Partagez » Carnets menu » voyage en Ouzbékistan » L'administration Ouzbèque
Le Vendredi, ce sont les formalités ouzbèques !!
Le passeport en poche, il nous faut aller dans l'agence de tourisme officielle ouzbèque pour obtenir une lettre qui permettra de faire la demande de visa. Nous y allons, puis on nous indique qu'il faudra aller dans une autre succursale de l'agence, mais en début d'après-midi. Mais avant de partir on nous dit d'attendre pour reparler à quelqu'un! ce quelqu'un qui ne viendra pas. Nous allons dans l'autre bâtiment, en mettant à profit ce déplacement pour tester le métro (sur ses décorations les opinions de Julie et
moi-même divergent). Après avoir attendu à plusieurs étapes et parlé avec un ouzbèque qui parle français – notre premier, ça fait plaisir – nous suivons un autre ouzbèque « expert pour notre situation » qui ne parle pas français et très peu anglais. Nous allons en sa compagnie (mais sans la compagnie d'une quelconque lettre) vers l'office qui délivre les visas, mais loin de là. Là-bas, nous attendons l'ouverture dudit office. Après quelque attente, nous retournons à l'agence (nous, comme vous lecteurs, neous ne comprenons plus rien). Nous y attendons, payons les frais de l'agence, obtenons une lettre (ouais !!!) et repartons avec notre expert à l'office des visas. Nous n'y attendons pas longtemps, et nous obtenons! non pas le visa, mais la date de l'obtention du visa : dans 6 jours!Heureusement, j'ai la possibilité de me déplacer en Ouzbékistan, ce que me traduira et me confirmera l'ambassade de France que nous avons déranger une dernière fois pour l'occasion. Merci à eux franchement !!

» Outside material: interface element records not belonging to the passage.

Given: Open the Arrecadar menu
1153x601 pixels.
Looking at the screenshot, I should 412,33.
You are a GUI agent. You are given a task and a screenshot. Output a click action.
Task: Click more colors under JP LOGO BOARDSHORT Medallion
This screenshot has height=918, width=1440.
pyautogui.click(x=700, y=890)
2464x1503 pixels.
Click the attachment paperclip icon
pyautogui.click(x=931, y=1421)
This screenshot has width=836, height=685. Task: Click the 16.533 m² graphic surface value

Une seule idée en tête maintenant : retrouver les 2 lascars ! A près de 900km de là à Khiva. Première solution entée : le train jusqu'à Khiva, hélas, à la gare on nous dit que le prochain est dans 3 jours. Par
contre on pourrait aller à Boukharra en train de nuit. Nous hésitons puis décidons de tenter l'avion pour Urgentch (à 30 minutes de Khiva en taxi). A l'aéroport, le prochain vol nous est annoncé pour le lendemain matin. En vitesse nous retournons à la gare pour aller à Boukharra, mais hélas, plus de place, on ne peut aller qu'à Samarkand. Pressés de partir nous prenons ça en nous apercevant que c'est le train qui va à Boukharra, et oui ! Samarkande est sur la route. Là nous nous méprenons avec la guichetière (qui ne parle pas plus anglais que nous russe évidemment), et croyons acheter des billets pour Boukharra.
Nous rentrons détendus dans le train. Plus tard, le type qui vérifie les billets nous démasque. Un petit bakshish et un changement de couchette nous permet néanmoins de pousser jusqu'à Boukharra.. La nuit dans le train couchette ouzbèque n'est pas fameuse!.